Railway station in Andhra Pradesh

Nellore railway station (station code:NLR) is a railway station of the city of Nellore in the Indian state of Andhra Pradesh. It is situated on Vijayawada–Gudur section and is administered under Vijayawada railway division of South Coast Railway zone (formerly South Central Railway zone).

== History ==
The Vijayawada–Chennai link was established in 1899. The Chirala–Elavur section was electrified in 1980–81.

== Classification ==
In terms of earnings and outward passengers handled, Nellore is categorized as a Non-Suburban Grade-3 (NSG-3) railway station. Based on the re–categorization of Indian Railway stations for the period of 2017–18 and 2022–23, an NSG–3 category station earns between – crore and handles 5–10 million passengers. It has been selected for the Adarsh Station Scheme, a scheme for upgradation of stations by the Indian Railways.
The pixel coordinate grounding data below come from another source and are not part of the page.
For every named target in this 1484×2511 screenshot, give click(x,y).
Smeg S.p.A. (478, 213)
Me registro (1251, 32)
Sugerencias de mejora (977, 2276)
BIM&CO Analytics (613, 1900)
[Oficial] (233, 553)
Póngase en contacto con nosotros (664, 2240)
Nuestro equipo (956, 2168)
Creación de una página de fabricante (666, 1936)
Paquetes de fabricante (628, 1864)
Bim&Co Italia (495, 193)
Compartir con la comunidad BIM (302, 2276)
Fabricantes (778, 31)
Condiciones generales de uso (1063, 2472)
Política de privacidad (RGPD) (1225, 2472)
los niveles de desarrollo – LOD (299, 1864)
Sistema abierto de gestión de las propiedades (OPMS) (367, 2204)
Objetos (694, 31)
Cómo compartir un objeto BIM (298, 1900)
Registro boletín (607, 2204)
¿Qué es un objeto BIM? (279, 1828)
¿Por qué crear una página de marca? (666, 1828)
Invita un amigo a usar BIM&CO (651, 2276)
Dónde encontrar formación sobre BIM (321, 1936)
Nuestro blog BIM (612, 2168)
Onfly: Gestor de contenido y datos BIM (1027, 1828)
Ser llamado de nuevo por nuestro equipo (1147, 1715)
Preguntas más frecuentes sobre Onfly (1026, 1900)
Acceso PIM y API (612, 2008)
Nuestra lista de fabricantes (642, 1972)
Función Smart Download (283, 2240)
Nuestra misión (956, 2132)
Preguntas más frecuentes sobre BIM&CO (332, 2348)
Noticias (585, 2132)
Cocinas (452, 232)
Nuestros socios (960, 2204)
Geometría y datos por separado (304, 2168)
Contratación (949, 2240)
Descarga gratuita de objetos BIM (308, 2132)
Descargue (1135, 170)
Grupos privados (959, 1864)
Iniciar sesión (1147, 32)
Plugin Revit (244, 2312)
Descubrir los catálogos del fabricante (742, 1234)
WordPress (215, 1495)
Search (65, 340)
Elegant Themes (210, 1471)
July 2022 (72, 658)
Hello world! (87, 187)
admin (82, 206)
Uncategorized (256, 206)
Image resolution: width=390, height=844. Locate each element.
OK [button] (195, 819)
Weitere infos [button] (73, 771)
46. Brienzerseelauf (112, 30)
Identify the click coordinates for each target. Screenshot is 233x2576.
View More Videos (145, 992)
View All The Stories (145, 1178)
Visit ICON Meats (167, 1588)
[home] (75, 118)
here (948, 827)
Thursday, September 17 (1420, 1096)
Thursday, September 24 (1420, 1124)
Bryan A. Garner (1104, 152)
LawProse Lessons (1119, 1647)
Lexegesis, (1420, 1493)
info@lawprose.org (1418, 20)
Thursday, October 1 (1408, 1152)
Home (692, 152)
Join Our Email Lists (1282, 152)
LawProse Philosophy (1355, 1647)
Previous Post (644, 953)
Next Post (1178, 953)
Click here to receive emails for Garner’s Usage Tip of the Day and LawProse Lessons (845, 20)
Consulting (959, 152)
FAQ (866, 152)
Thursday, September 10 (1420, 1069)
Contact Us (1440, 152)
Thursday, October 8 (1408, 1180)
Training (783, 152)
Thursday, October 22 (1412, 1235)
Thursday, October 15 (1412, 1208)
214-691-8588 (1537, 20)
== Structure and amenities ==
Nellore railway station is having escalators on 4 platforms. SCR recently installed Automatic Ticket Vending Machines (ATVM)s in Nellore station. It is amongst the top hundred booking stations of Indian Railway. Daily 140 trains, including 132 express trains and 6 passenger trains and 2 EMU/DMU are passing through this station. Nellore railway station was ranked as the 28th cleanest railway station in the country. The Railways ministry has announced that the Nellore Railway station will be modified with world class amenities and its look will be beautified under the ambitious project of "Redevelopment of Railway stations" with Rs 100 crores.